Que fait donc Pascal en cas d’attaque, comme l’an dernier, de fusariose sur les tomates ? Réponse : « SURTOUT RIEN. Ne pas avoir de volonté d’éradiquer la maladie. Des plantes vont repartir du pied et quelques-unes produire quand même. Récolter alors les fruits dont on sèmera les graines l’année suivante et replanter au même endroit. Si la plante s’en sort, c’est qu’elle est résistante et en perpétuant les semences, en deux ou trois générations, on aura une variété résistante. Si par hasard, elle ne résiste pas, ouste, va voir ailleurs si c’est mieux. » Et Pascal d’ajouter que les agronomes sont partis sur une idée fausse, disant que les plantes mangent ce qui est dans la terre, mais qu’ils n’ont pas eu l’idée qu’elles rejettent aussi ce qui leur est toxique et que là est le problème de la monoculture, donc le développement de maladies, donc la nécessité de traiter, etc. Or ce qui est toxique pour une plante peut en nourrir une autre. D’où l’intérêt de la biodiversité et des rotations.
Pascal affirme qu’il existe une autre idée fausse : celle d’avoir voulu produire des lignées pures. « C’est pareil avec les chiens de race. Toujours un pet de travers, et souvent fourrés chez le toubib avec des problèmes importants ».
Pascal l’affirme et on peut lui faire confiance, depuis plus de vingt ans qu’il expérimente dont huit à Olmet.

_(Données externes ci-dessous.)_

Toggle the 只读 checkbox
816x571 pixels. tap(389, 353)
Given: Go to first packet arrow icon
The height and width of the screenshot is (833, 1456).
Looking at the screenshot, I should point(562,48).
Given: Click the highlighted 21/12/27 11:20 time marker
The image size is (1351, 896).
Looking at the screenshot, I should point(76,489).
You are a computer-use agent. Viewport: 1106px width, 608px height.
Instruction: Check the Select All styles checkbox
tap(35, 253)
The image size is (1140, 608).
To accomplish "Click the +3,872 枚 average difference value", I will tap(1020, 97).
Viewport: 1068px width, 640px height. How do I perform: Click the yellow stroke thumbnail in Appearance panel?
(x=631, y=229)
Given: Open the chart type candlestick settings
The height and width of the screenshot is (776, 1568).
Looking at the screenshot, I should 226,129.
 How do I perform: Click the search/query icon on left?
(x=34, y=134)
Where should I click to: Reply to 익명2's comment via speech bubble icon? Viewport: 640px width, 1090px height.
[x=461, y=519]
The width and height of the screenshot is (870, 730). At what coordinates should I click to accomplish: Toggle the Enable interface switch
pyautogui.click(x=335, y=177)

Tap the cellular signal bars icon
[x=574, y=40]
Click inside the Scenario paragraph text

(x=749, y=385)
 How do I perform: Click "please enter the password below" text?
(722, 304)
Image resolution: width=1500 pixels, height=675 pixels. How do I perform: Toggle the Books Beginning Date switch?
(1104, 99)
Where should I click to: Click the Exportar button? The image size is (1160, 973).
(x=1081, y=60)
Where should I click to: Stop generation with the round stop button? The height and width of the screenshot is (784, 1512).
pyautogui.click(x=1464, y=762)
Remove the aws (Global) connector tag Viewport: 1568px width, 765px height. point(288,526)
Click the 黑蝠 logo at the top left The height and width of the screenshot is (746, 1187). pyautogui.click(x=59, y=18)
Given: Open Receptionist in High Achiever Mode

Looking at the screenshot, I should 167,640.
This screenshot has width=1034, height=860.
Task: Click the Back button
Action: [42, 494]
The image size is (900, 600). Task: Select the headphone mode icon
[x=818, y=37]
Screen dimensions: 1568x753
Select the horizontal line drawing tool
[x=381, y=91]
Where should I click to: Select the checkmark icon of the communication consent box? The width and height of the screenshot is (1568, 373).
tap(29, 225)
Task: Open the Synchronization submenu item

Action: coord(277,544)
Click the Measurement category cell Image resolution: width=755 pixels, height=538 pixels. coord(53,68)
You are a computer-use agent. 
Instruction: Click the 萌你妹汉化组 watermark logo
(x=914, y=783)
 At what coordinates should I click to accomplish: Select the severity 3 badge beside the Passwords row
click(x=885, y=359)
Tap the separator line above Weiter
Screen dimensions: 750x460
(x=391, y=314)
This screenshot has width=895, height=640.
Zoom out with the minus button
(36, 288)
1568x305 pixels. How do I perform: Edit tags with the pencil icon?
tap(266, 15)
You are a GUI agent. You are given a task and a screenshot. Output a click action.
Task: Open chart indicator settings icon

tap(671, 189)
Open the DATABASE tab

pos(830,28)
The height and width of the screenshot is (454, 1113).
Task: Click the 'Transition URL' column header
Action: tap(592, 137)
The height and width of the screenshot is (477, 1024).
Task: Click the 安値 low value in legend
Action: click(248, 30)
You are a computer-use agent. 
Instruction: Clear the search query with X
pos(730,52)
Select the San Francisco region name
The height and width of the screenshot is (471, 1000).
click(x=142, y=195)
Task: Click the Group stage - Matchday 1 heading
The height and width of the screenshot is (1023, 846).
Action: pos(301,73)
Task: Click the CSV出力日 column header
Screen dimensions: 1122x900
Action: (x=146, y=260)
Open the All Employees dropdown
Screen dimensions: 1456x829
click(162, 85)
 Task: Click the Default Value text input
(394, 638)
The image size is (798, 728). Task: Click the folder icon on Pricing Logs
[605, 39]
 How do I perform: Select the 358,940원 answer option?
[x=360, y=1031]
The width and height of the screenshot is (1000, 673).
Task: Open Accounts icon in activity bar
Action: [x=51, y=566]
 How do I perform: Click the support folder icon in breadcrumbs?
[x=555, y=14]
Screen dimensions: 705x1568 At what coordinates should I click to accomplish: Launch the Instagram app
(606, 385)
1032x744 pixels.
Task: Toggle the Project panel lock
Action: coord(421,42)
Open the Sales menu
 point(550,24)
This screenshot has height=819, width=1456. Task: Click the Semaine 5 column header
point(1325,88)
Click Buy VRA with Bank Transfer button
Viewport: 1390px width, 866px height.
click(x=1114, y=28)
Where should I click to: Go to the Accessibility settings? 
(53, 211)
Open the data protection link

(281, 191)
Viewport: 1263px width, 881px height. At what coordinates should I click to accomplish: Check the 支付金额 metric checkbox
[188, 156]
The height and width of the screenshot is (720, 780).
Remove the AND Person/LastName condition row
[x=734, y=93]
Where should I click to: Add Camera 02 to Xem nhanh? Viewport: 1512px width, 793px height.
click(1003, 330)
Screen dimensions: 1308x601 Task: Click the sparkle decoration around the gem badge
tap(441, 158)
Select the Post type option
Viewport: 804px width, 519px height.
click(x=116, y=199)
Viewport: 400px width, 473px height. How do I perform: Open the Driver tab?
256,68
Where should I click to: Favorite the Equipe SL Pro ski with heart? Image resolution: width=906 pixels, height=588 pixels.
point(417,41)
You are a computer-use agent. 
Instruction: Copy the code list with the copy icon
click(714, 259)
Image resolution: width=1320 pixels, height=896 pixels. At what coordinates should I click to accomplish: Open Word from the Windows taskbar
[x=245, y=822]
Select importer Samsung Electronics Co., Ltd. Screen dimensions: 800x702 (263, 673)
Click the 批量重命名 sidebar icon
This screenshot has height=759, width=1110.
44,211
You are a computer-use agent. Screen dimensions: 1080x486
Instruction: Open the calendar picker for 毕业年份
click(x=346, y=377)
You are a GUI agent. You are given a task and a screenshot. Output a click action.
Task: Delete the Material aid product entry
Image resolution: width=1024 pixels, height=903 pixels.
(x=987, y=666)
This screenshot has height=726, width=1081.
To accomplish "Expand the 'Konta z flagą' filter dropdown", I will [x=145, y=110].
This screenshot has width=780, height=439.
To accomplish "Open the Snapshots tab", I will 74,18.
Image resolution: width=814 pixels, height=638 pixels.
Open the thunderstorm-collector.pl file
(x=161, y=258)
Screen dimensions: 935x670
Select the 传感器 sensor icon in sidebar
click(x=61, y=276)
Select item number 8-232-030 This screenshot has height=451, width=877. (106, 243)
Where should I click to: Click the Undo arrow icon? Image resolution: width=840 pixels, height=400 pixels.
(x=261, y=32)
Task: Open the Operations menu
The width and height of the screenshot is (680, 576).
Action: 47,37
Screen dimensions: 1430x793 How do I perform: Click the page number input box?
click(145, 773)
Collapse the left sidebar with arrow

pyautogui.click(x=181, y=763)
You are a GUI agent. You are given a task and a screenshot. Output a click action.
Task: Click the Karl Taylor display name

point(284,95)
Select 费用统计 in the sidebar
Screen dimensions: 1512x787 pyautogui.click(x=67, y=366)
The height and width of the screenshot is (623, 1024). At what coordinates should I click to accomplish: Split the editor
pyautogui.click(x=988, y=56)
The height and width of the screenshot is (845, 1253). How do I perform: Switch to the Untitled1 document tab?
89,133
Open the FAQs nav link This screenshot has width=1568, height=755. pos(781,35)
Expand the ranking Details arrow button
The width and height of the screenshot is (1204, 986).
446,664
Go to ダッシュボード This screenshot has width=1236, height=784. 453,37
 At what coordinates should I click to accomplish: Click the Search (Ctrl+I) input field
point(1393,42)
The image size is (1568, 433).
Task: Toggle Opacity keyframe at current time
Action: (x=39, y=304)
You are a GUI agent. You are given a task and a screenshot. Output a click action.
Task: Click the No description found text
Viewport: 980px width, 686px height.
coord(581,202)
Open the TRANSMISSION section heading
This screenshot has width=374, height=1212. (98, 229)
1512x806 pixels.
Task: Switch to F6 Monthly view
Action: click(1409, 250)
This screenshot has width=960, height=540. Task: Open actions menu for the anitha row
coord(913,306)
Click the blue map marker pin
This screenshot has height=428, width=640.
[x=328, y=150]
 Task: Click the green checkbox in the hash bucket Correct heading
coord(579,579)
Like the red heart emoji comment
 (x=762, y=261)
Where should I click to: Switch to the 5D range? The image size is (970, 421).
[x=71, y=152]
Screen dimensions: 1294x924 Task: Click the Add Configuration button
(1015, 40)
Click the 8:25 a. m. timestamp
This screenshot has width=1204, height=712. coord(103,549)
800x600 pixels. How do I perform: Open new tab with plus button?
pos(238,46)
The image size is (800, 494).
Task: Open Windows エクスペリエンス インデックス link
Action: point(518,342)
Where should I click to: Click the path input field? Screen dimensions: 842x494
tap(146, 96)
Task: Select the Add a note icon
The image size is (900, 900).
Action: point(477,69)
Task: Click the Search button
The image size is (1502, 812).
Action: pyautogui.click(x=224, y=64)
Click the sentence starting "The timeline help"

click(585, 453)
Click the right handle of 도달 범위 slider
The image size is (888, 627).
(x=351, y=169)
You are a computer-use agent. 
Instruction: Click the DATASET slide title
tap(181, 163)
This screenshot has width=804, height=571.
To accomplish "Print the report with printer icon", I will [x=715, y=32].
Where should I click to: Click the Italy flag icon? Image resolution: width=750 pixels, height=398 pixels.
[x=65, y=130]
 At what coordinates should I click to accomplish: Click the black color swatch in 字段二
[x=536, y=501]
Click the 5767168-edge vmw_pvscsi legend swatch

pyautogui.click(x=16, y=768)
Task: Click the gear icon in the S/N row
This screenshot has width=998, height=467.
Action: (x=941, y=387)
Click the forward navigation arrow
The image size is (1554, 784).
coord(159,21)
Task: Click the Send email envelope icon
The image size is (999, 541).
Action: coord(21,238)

Et ça marche ! Comme il dit, après être passé pour un barjo : « Maintenant, tout le monde me court après ». Et l’INRA, et la Faculté pour des cours, et les médias… et moi et moi et moi !
Cela dit, la satisfaction du pionnier et la gloire qui s’ensuit se paient cher, très cher. Au prix de la non-rentabilité de l’entreprise. Incompréhensible pour la plupart des gens. Au début quand Pascal vendait des légumes, ça allait. Je sens qu’ici des voix s’élèvent : « Mais il est vraiment fou, ce type ! ». Pourquoi ? C’est tout simple : dans le système économique courant, produire des semences en grosse quantité pour de gros revendeurs est rentable ; en revanche, le faire pour de très nombreuses variétés (150 de tomates chaque année pour 450 en réserve et 150 variétés d’autres légumes dont 30 de melons), obligatoirement destinées à de petits revendeurs bio par correspondance, fussent-ils copains, ne l’est pas. Une telle pratique implique une multiplicité de manipulations, donc un travail gigantesque d’expérimentation, sélection, récolte, tri, stockage, commercialisation. Mille manipulations indispensables.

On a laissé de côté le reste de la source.